The results obtained on the new cooler with two fans are pretty interesting. By replacing the default fan with two Thermalright ones allows to lower the peak CPU temperature by 4 °C at the same rotation speed of 600 RPM. At 800 RPM the cooling efficiency improves even more: by 7 °C (from 91 °C to 84 °C) and provides an 11-degree advantage over the single-fan mode at the same speed. Unfortunately, it is impossible to install the second fan onto Tuniq Tower 120 Extreme using standard retention. Further increase in the fans rotation speed produces linear improvement of the cooling efficiency in the interval from 1000 to 1400 RPM, while higher rotation speeds do not really pay back in this Tuniq Tower 120 Extreme configuration.

Cooling Efficiency on Intel Platform

Now let’s check out the performance of Tuniq Tower 120 Extreme and its competitors on an Intel platform at a slightly higher CPU frequency and Vcore.

I have to say that compared with Xigmatek Thor’s Hammer the new cooler did very well. First, it is true about a dual-fan configuration, when Tuniq Tower 120 Extreme turned out 1-2 °C more efficient than the competitor at low and medium fan rotation speeds and lost 1 °C at maximum speed. In a configuration with one Thermalright fan Thor’s Hammer is 1 °C more efficient in all speed modes. The reference Thermalright IFX-14 is much more efficiency than any of the solutions with heatpipe direct touch technology in all speed modes.
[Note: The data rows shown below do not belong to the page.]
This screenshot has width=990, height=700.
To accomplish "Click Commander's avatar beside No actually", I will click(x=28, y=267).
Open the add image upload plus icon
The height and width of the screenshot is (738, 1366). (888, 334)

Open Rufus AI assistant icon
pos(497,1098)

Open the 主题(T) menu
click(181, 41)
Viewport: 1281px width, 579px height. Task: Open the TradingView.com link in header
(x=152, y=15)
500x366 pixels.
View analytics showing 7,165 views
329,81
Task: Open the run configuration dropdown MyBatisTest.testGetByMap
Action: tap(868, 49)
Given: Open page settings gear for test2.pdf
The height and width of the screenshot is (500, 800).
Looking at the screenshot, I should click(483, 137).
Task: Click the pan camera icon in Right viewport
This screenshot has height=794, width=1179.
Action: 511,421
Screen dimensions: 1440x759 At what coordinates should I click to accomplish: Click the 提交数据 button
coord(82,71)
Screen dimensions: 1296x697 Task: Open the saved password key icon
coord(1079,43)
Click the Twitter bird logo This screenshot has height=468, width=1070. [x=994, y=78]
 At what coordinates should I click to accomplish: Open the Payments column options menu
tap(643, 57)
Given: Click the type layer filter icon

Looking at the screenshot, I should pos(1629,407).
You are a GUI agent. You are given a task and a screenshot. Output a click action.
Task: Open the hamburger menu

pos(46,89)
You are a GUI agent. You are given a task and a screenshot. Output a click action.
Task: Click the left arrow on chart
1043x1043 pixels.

Here is a table with detailed test results for your reference.

As for the dependence of Tuniq Tower 120 Extreme performance on the way its heatpipes are positioned over the CPU heat-spreader, we can’t draw any interesting conclusions, because multiple tests in different positions didn’t reveal any difference. The results varied within 1 °C that is why I can’t claim that any of the installations is preferable.

Cooling Efficiency on AMD Platform

Let’s see how well Tuniq Tower 120 Extreme will perform in a platform with a significantly overclocked AMD Phenom II X4 processor.

Compared with the previous tests, the results on AMD platform are just a little different. Tuniq Tower 120 Extreme and Xigmatek Thor’s Hammer have very similar cooling efficiency. The former is more efficient with two fans, while the latter – with one. Relatively low heat dissipation of the AMD processor combined with its smaller die doesn’t allow Thermalright IFX-14 to show the same advantage over the competitors as on an Intel platform.

We will not provide the detailed results table here, because the temperatures of all cores were the same.

Acoustic Performance

We tested the acoustic performance of Tuniq Tower 120 Extreme not only with a single default fan but also with a Thermalright TR-FDB fan. The results turned out pretty interesting.

It turned out that the new cooler works quieter with its default fan than with a high-performance Thermalright TR-FDB fan. But the reason is not in the uniqueness or some remarkable qualities of the default cooler fan, but in a successful combination of a heatsink and a fan. Thermalright TR-FDB is noisier because Tuniq Tower 120 Extreme would produce some sort of clinging sound at the same speed (probably because of higher static pressure), which was immediately registered by the noise meter device.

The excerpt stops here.